__HOW TO COMPLETE THIS TASK__.
Retype everything from the line containing "You are a GUI" down to the line containing "Image resolution: width=540", keeping both of those lines and changing nothing.

__RECORDS SHOWN__.
■ ■ ■ ■ ■
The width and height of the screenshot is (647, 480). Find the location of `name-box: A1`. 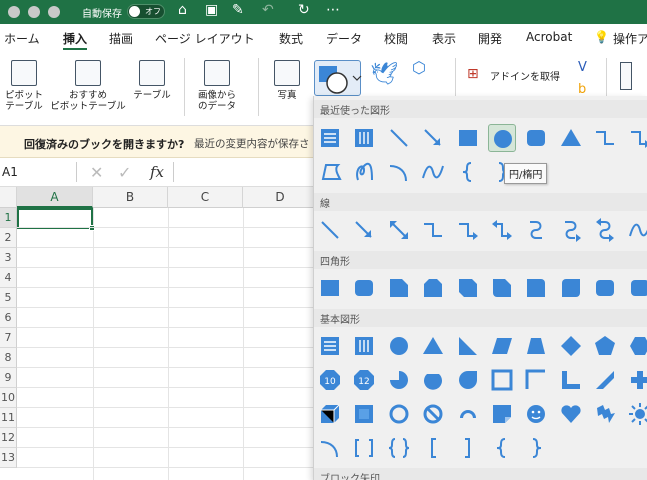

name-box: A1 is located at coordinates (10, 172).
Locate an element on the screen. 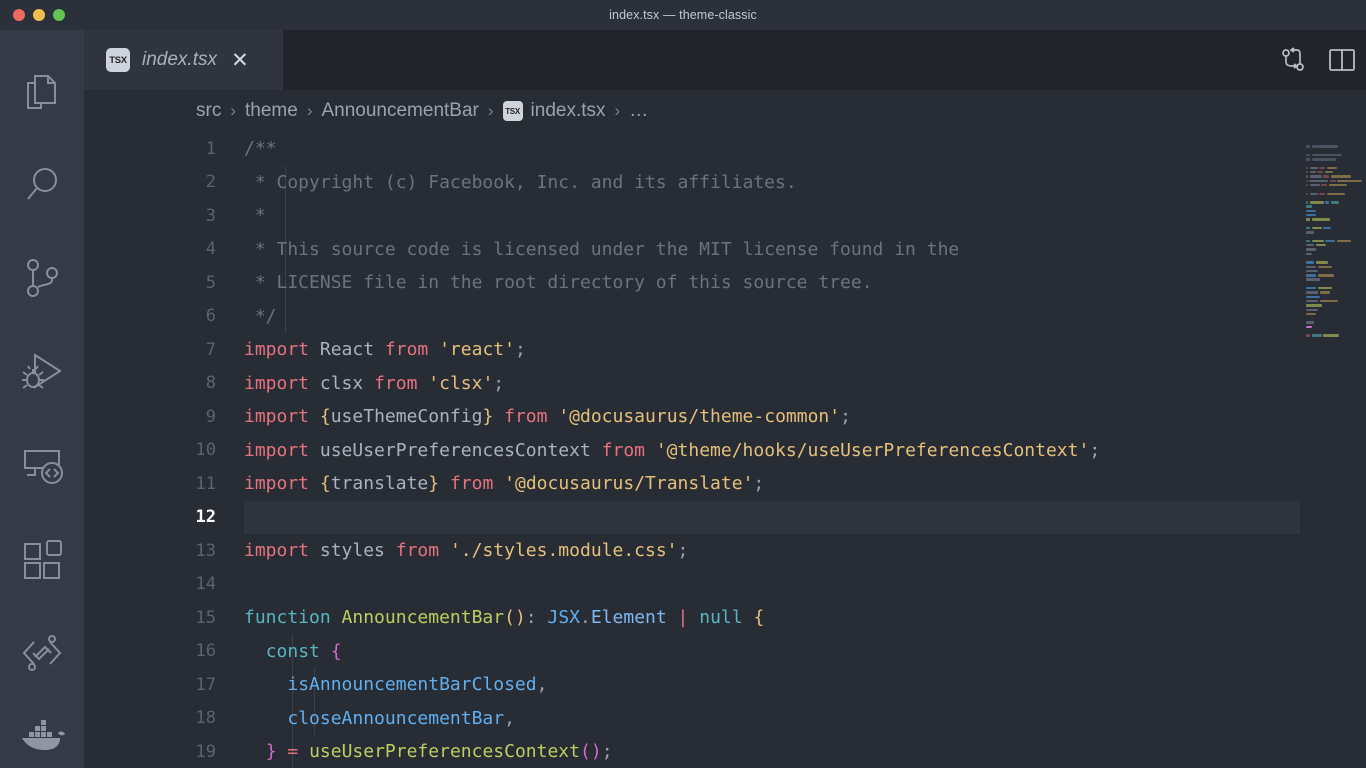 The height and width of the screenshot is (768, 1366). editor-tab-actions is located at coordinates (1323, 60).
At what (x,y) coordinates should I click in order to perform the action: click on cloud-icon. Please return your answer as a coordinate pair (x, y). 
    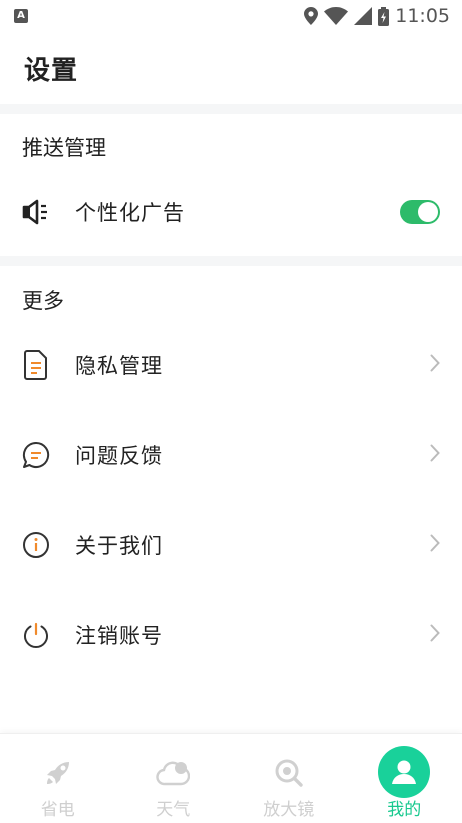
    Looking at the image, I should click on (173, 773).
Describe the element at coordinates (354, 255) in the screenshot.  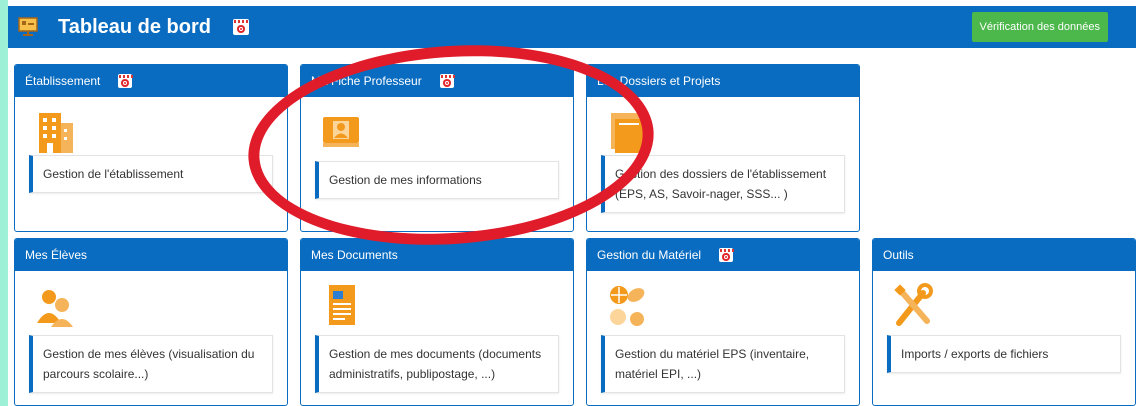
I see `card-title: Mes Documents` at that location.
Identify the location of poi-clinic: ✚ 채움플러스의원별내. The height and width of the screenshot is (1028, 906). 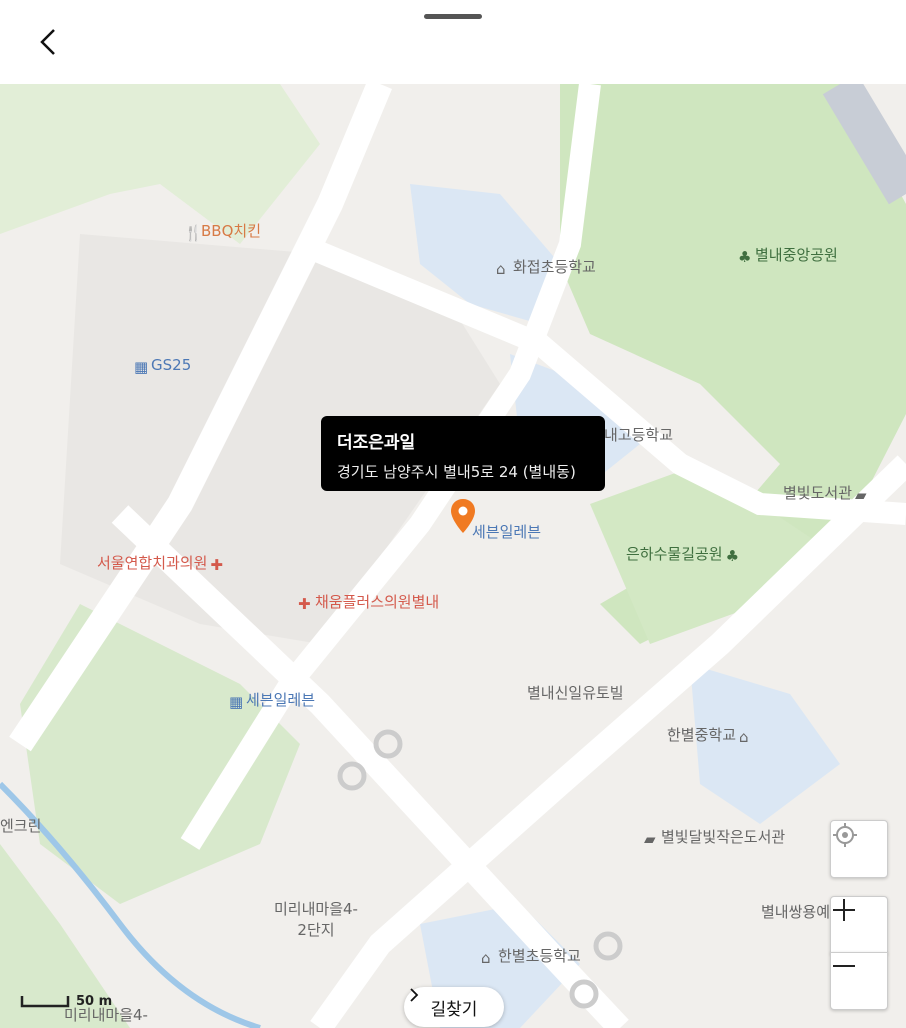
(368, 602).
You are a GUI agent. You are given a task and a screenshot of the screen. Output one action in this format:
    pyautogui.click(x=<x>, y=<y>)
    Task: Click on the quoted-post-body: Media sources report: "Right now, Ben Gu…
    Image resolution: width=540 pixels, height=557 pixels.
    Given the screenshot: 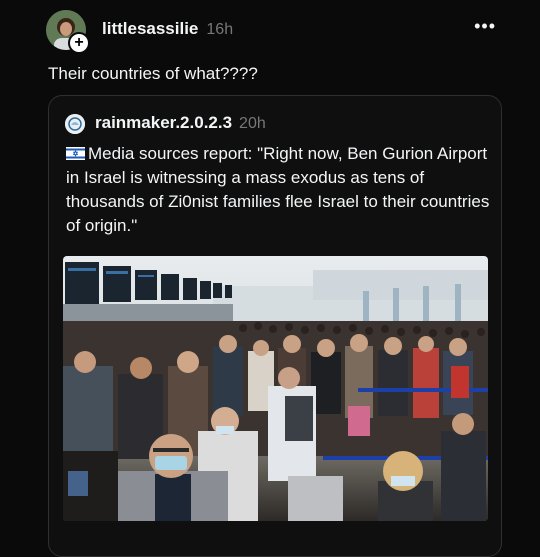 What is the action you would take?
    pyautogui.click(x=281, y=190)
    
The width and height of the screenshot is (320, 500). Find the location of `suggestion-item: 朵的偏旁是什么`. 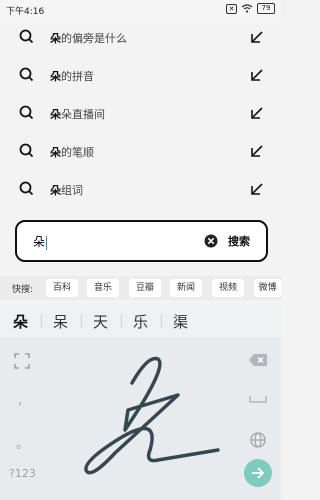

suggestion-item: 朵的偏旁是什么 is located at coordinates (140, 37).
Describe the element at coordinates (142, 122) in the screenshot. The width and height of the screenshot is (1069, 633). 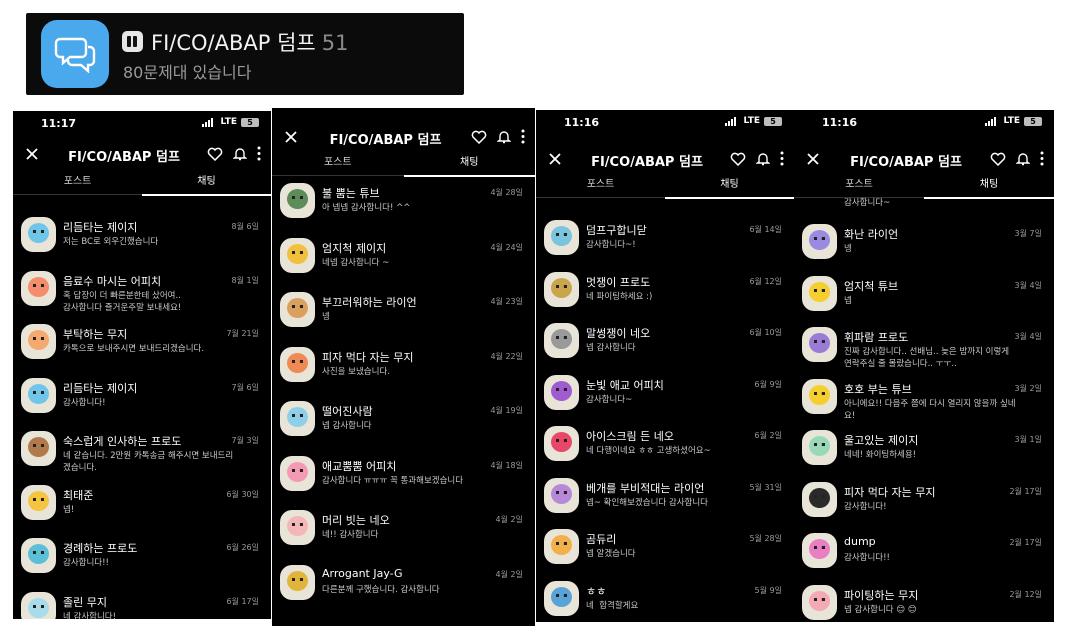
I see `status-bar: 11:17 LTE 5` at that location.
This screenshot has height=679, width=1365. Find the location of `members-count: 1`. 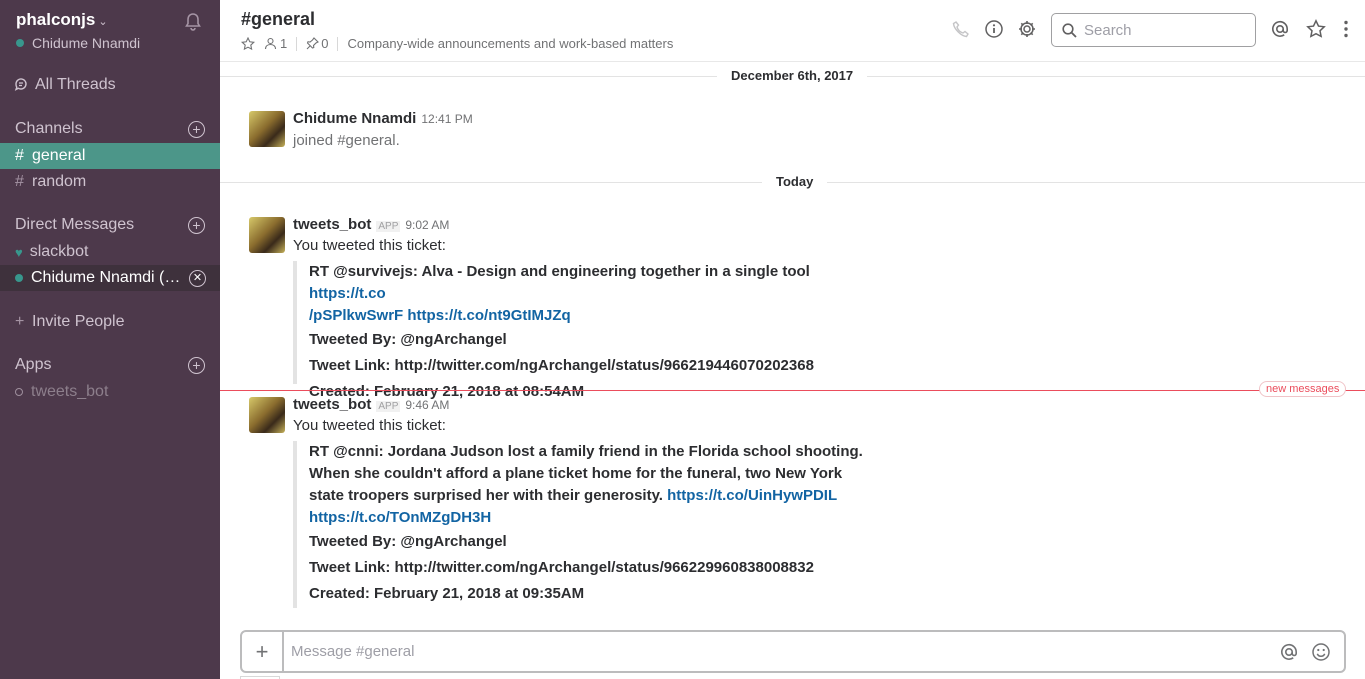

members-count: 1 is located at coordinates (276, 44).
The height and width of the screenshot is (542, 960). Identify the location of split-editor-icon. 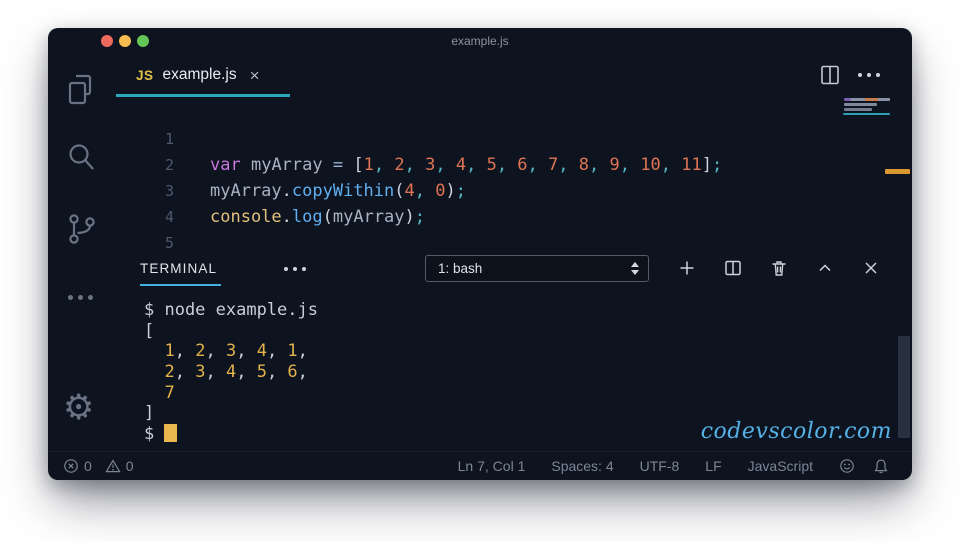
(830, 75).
■ ■ ■ ■ ■
__RESULT OF THIS EXERCISE__.
You are a GUI agent. You are given a task and a screenshot of the screen. Output one action in this format:
    pyautogui.click(x=<x>, y=<y>)
    Task: Click on the quoted-post-body: Media sources report: "Right now, Ben Gu…
    Image resolution: width=540 pixels, height=557 pixels.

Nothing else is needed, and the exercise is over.